WHAT TO PRODUCE: Omit every picture, and retype the lines that run from the beginning of the data below through the line containing "Privacy Policy (78, 1465)", inclusive.

"""

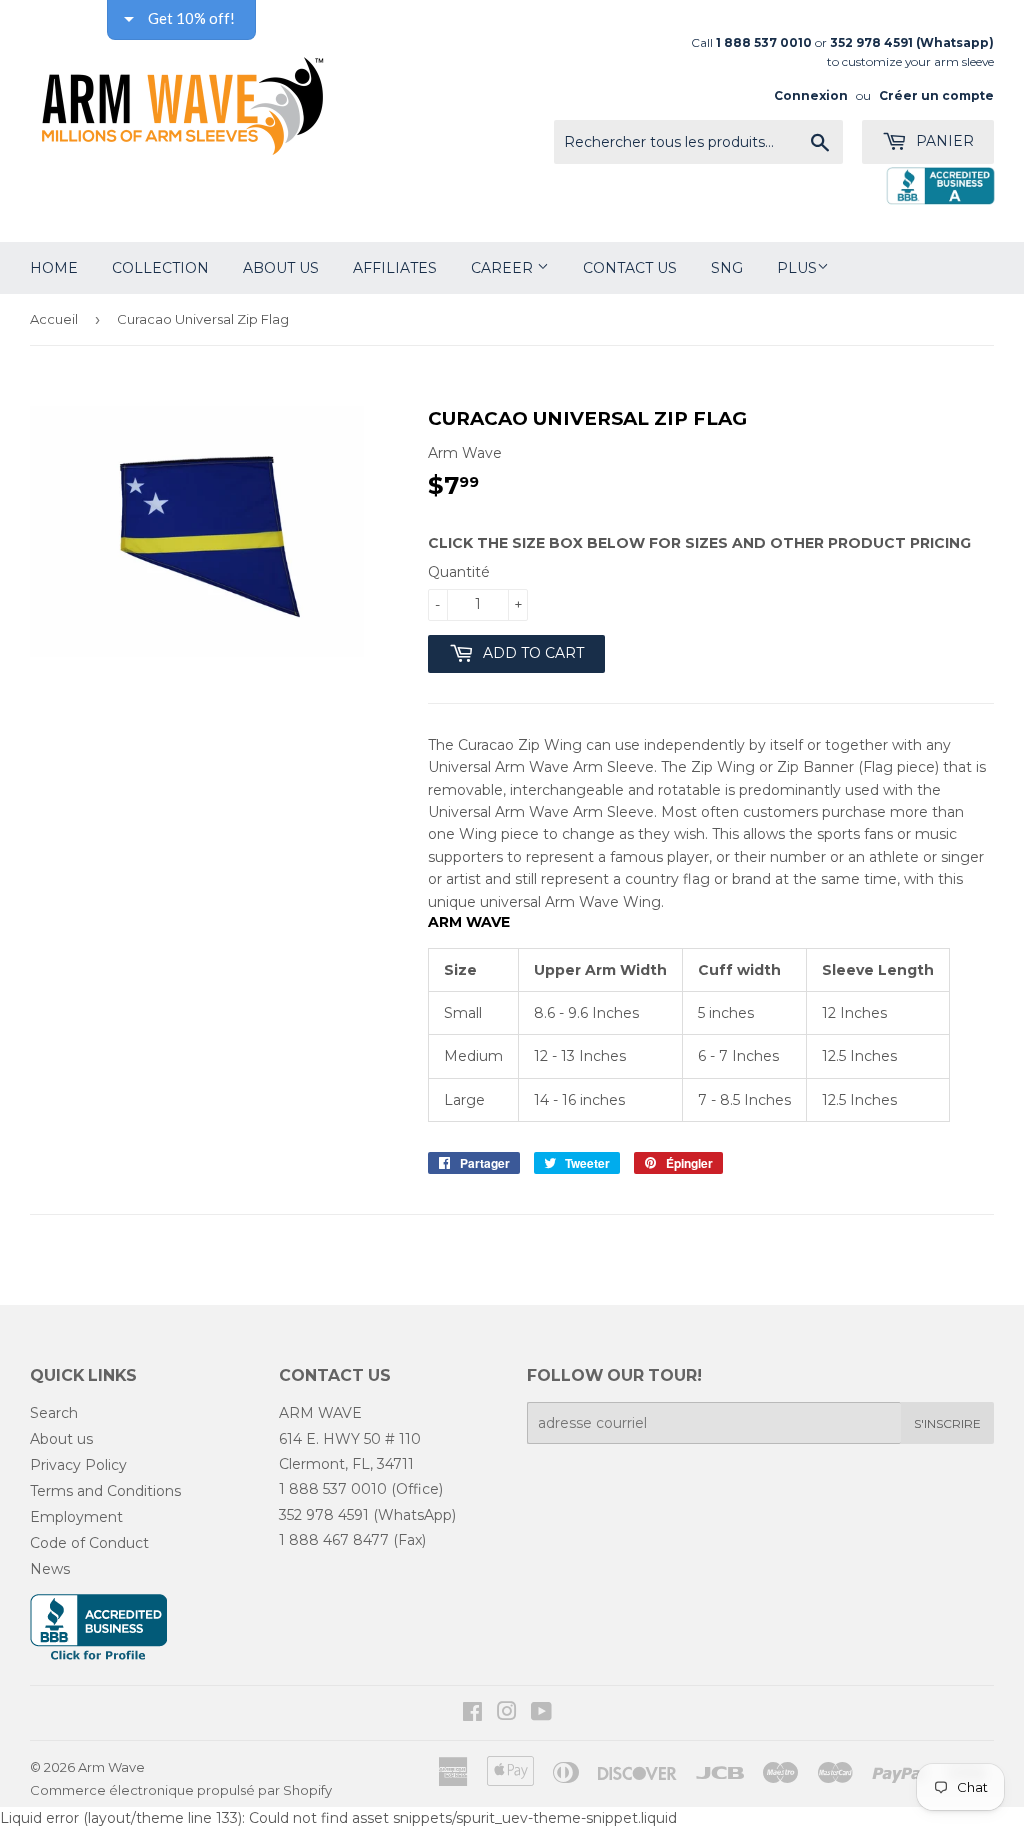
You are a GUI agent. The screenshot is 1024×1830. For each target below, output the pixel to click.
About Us (281, 268)
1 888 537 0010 (333, 1489)
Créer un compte (936, 95)
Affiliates (395, 268)
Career (504, 268)
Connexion (811, 95)
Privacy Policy (78, 1465)
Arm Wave (111, 1767)
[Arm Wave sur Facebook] (472, 1714)
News (50, 1569)
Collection (160, 268)
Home (54, 268)
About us (61, 1439)
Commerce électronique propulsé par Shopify (181, 1790)
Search (54, 1413)
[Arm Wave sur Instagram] (507, 1714)
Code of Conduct (89, 1543)
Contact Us (630, 268)
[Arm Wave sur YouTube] (541, 1714)
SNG (727, 268)
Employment (76, 1517)
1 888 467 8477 (334, 1540)
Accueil (54, 319)
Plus (797, 268)
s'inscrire (947, 1423)
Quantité (459, 572)
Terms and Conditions (105, 1491)
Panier (943, 141)
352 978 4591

"""

FINISHED EXERCISE:
You are a GUI agent. The screenshot is 1024×1830. For each target below, output the pixel to click.
About Us (281, 268)
1 888 537 0010 (333, 1489)
Créer un compte (936, 95)
Affiliates (395, 268)
Career (504, 268)
Connexion (811, 95)
Privacy Policy (78, 1465)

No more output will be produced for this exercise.